[Opening SOURCE TEXT section]

This study was presented as an oral presentation at the ACVR Annual Meeting, 2010, in Asheville, NC, United States.
VALUE OF TRACHEAL BIFURCATION ANGLE MEASUREMENT AS A RADIOGRAPHIC SIGN OF LEFT ATRIAL ENLARGEMENT IN DOGS
Article first published online: 23 OCT 2011
© 2011 Veterinary Radiology & Ultrasound
Veterinary Radiology & Ultrasound
Volume 53, Issue 1, pages 28–33, January / February 2012
How to Cite
Le Roux, A., Rademacher, N., Saelinger, C., Rodriguez, D., Pariaut, R. and Gaschen, L. (2012), VALUE OF TRACHEAL BIFURCATION ANGLE MEASUREMENT AS A RADIOGRAPHIC SIGN OF LEFT ATRIAL ENLARGEMENT IN DOGS. Veterinary Radiology & Ultrasound, 53: 28–33. doi: 10.1111/j.1740-8261.2011.01871.x
- Issue published online: 25 JAN 2012
- Article first published online: 23 OCT 2011
- Manuscript Accepted: 18 JUL 2011
- Manuscript Received: 23 FEB 2011
- myxomatous mitral valve degeneration;
- tracheal bifurcation angle
An increased tracheal bifurcation angle on the dorsoventral projection is described as a sign of left atrium enlargement in dogs, with a normal range of 60–90° reported. However in people, this angle is a poor indicator of left atrial size. Our purpose was to evaluate the value of the tracheal bifurcation angle for differentiating normal from enlarged left atrium in dogs. Dorsoventral radiographs and echocardiograms of 33 healthy and 73 dogs with confirmed degenerative myxomatous mitral valve disease were evaluated. Left atrial size was classified according to the echocardiographic left atrium to aorta ratio, as normal, mildly, moderately, or severely enlarged. Independent samples t-tests were used to compare the bifurcation angle between groups. A significant difference was observed between the angle of dogs with normal left atrium (68.1 ± 8.5°, range: 51.3–92.4°) and dogs with enlarged left atrium (75.8 ± 8.2°, range: 57.3–91.7°). A significant difference was also noted between the angle of normal dogs and those with moderate (75.5 ± 6.8°, range: 62.8–88.7°) and severe (80.4 ± 7.7°, range: 64.7–91.7°) left atrial enlargement, as well as between dogs with mild (70.7 ± 7.2°, range: 57.3–89.9°) and severe enlargement. Using two discriminators, 85.1° and 76.6°, the bifurcation angle had a specificity of 92.6% and 88.9%, respectively, for identifying left atrial enlargement, and a sensitivity of 15.4% and 40.4%. Although significant differences were observed between dogs with normal and increased left atrial size, the large degree of overlap in the range of bifurcation angles and its poor sensitivity make the measurement of this angle of little value for diagnosing left atrial enlargement.

[Closing SOURCE TEXT section]

TASK BRIEF: In the abstract on tracheal bifurcation angle above, what sensitivity did the angle have for identifying left atrial enlargement when 76.6° was used as the discriminator?

[Opening ENTRIES PROVIDED section]

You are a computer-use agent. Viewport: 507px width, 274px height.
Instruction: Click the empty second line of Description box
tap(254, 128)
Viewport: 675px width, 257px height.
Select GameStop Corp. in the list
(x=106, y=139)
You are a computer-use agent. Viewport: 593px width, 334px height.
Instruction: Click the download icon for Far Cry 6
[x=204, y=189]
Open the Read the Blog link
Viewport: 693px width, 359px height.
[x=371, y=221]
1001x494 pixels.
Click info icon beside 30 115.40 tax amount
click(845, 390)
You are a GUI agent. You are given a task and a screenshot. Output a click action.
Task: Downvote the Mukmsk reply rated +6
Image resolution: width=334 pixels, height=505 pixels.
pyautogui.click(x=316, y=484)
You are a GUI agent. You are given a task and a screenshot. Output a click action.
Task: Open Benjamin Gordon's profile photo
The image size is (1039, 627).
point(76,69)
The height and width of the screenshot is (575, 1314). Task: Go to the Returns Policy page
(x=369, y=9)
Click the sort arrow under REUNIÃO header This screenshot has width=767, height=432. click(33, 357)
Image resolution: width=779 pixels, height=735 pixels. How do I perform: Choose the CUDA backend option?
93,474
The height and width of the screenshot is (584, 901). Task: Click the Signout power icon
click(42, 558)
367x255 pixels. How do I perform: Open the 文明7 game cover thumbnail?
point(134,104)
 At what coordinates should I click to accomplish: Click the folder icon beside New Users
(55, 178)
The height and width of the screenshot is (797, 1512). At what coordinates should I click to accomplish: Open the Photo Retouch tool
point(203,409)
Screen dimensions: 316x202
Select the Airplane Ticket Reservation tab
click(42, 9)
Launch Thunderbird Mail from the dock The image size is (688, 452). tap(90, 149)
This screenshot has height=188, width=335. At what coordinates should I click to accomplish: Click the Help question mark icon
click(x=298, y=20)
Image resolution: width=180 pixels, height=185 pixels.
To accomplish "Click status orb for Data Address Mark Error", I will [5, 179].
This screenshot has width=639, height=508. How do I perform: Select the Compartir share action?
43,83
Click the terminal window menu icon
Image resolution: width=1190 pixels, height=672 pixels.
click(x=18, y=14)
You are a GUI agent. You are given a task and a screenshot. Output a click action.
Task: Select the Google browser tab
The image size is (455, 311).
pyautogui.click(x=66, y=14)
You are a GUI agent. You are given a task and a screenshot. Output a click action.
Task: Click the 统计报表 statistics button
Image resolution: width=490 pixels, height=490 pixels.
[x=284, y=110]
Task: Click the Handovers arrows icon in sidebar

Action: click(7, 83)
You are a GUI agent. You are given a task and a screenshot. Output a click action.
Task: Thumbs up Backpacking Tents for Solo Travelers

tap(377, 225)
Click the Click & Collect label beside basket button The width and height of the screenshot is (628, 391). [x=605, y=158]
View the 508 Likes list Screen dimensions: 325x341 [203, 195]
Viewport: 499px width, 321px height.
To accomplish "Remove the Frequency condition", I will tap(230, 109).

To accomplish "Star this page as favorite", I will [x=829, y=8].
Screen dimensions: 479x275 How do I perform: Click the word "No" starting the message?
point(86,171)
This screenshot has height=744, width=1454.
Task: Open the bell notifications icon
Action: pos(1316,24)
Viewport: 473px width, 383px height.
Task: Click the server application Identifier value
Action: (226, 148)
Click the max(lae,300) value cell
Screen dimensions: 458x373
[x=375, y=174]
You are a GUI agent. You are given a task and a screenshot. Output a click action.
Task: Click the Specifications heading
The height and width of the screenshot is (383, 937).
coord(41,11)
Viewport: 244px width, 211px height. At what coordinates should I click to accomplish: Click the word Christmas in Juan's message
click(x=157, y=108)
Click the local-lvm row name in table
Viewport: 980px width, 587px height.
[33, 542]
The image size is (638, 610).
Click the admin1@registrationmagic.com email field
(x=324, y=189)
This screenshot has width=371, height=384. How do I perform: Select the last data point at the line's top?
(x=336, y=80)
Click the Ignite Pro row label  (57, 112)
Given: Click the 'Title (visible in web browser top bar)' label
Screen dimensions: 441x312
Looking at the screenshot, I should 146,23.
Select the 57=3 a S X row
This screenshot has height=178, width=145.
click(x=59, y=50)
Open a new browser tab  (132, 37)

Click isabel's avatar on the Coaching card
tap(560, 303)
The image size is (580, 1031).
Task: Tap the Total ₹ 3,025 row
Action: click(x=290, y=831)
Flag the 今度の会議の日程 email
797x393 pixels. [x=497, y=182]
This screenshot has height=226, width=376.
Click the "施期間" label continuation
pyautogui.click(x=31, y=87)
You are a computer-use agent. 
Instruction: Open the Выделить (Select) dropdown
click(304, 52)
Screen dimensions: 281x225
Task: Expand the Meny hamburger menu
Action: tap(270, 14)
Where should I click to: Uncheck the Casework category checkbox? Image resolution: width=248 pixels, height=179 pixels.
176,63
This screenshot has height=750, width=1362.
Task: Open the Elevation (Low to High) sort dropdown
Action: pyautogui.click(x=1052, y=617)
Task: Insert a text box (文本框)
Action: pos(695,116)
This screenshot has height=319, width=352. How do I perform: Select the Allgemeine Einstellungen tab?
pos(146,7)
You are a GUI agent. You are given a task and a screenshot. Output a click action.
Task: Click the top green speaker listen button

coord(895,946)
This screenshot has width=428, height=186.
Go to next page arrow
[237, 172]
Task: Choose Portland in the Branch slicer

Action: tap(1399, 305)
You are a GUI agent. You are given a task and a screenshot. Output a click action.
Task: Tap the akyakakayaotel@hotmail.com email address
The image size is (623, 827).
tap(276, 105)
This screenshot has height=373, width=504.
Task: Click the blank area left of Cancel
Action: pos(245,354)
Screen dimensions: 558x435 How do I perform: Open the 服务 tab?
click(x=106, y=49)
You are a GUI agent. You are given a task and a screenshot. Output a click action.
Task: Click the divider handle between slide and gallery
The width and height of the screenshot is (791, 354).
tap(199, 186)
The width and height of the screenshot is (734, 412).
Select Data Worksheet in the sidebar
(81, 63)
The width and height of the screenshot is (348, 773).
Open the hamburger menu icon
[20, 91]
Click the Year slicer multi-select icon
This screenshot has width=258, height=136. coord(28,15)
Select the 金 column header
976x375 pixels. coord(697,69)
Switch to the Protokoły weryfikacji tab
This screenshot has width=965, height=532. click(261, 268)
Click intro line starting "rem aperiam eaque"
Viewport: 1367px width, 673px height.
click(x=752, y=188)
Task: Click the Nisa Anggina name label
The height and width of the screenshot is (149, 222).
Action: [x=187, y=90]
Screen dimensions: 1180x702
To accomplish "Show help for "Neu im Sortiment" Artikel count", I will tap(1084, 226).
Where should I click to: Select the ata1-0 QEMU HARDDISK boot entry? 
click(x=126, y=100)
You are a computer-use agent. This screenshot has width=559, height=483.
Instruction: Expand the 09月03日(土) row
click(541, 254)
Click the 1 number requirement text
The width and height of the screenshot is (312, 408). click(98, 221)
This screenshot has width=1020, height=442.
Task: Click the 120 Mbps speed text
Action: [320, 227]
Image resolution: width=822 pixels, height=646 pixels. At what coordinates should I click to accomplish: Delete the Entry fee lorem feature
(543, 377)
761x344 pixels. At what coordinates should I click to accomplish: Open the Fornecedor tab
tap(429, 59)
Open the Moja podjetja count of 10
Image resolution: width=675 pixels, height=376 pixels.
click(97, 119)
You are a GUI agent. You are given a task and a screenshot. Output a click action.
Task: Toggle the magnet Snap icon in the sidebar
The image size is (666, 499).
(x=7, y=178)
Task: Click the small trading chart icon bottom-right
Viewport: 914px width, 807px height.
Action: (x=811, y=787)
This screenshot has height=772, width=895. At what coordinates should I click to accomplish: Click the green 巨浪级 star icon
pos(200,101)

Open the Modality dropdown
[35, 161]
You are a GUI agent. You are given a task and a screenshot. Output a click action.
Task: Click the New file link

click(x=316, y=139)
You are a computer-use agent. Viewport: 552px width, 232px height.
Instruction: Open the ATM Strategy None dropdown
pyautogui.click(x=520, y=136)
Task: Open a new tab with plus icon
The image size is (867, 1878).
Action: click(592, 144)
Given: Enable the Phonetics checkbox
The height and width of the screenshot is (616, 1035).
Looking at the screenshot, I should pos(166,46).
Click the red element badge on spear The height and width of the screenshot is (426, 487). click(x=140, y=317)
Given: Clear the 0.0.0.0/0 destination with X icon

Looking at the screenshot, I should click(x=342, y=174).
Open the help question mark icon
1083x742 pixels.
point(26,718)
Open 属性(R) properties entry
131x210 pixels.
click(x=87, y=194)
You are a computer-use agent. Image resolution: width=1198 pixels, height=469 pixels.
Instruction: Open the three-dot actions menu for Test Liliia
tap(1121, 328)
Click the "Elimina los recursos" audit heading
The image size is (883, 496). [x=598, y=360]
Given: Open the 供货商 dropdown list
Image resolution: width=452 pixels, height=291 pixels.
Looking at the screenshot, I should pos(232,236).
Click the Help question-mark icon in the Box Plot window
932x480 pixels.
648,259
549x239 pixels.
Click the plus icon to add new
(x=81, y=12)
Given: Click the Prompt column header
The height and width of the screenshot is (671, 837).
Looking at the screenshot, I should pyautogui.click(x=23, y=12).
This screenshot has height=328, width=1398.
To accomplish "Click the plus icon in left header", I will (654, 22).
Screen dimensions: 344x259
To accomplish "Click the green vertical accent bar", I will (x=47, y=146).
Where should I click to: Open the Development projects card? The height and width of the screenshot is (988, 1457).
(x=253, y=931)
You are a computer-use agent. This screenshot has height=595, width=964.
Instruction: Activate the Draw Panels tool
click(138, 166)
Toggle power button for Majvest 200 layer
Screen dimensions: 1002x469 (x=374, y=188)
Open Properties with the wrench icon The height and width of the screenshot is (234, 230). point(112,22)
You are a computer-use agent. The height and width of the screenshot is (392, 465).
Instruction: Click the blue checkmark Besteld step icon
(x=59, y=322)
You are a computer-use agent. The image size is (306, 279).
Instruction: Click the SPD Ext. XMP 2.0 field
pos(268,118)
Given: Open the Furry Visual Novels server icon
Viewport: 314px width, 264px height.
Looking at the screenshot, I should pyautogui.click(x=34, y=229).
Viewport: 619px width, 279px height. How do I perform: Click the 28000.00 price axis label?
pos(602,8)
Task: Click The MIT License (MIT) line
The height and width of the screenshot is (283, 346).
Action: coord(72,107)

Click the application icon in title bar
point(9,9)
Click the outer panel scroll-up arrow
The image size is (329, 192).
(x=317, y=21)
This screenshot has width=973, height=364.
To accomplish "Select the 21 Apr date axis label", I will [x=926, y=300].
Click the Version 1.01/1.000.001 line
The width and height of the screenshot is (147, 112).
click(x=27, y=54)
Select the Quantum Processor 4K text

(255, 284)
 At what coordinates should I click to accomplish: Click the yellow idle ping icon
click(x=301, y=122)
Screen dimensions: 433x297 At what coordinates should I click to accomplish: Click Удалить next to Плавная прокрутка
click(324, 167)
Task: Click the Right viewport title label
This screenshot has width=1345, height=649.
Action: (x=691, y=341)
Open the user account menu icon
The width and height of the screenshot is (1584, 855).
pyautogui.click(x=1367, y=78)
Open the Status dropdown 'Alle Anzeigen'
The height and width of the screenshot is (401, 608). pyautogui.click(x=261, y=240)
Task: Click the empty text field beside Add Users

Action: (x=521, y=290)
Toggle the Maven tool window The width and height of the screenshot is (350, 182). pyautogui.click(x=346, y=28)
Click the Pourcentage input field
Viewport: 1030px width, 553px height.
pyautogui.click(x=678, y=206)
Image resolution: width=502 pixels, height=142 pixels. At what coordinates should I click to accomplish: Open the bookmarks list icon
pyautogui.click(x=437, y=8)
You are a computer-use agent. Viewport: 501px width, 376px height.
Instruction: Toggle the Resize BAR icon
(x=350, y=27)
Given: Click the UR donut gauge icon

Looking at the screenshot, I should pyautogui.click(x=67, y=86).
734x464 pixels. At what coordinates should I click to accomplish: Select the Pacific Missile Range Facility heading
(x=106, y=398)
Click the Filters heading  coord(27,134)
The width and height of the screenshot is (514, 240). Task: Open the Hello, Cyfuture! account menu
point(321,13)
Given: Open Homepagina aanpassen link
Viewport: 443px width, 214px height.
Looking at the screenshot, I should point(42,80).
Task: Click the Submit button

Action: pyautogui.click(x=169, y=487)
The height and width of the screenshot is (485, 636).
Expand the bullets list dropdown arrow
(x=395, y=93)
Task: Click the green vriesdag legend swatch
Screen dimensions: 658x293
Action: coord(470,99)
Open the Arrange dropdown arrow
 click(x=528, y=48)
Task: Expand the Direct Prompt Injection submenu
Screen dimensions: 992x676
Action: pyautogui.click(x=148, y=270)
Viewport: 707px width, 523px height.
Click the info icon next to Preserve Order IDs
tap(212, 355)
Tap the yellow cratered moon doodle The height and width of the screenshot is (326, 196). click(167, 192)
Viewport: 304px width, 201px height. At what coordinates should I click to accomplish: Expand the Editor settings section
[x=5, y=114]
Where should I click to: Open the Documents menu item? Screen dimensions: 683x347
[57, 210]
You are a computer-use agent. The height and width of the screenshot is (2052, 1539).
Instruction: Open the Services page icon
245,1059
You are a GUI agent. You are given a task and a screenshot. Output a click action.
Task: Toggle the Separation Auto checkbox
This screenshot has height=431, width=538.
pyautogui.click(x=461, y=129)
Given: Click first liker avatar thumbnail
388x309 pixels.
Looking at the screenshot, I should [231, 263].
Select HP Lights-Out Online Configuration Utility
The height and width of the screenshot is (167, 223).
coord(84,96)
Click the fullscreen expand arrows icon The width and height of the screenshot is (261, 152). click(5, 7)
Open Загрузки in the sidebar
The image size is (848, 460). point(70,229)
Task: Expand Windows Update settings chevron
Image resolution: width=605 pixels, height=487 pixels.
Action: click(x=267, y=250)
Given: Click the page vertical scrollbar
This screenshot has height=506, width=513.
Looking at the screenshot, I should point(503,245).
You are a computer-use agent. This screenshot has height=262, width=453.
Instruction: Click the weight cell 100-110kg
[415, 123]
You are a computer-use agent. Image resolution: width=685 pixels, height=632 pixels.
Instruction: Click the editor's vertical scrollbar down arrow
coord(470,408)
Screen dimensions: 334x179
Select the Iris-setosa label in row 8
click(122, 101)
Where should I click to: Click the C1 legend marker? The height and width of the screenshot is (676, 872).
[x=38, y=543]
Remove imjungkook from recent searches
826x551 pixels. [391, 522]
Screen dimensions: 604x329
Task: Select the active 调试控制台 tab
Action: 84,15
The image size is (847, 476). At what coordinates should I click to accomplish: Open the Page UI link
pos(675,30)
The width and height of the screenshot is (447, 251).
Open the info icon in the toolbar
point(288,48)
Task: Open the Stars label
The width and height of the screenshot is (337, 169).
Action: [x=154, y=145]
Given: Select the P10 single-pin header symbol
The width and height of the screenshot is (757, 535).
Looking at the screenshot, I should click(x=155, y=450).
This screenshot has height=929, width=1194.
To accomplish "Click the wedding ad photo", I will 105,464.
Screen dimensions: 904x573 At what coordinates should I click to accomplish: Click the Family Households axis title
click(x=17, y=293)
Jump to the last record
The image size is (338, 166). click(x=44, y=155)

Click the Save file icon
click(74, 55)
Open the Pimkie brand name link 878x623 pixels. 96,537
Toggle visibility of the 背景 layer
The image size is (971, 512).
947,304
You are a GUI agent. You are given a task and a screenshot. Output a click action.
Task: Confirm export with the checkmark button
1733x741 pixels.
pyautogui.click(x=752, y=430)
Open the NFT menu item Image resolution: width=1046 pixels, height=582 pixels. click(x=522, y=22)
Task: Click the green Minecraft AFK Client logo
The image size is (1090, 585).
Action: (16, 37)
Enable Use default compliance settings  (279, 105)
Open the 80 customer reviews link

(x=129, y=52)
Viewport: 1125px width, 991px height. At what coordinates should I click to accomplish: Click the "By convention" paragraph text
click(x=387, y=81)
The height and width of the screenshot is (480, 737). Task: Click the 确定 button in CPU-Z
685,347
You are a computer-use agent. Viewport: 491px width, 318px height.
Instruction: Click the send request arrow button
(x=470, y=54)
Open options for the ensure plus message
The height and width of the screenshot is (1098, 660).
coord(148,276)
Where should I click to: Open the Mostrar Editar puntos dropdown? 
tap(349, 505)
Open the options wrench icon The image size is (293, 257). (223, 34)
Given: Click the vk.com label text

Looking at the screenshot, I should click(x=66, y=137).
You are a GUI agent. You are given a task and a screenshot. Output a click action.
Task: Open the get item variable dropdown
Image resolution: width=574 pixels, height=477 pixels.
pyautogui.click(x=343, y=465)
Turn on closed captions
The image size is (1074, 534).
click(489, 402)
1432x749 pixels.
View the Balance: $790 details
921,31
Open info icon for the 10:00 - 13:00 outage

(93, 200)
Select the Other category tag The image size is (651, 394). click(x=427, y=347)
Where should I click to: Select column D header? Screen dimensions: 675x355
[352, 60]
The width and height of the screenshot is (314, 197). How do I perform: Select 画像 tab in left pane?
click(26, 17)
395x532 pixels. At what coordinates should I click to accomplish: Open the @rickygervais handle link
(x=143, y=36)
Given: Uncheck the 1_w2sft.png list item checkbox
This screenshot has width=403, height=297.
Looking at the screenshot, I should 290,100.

[Closing ENTRIES PROVIDED section]

EXERCISE OUTPUT: 40.4%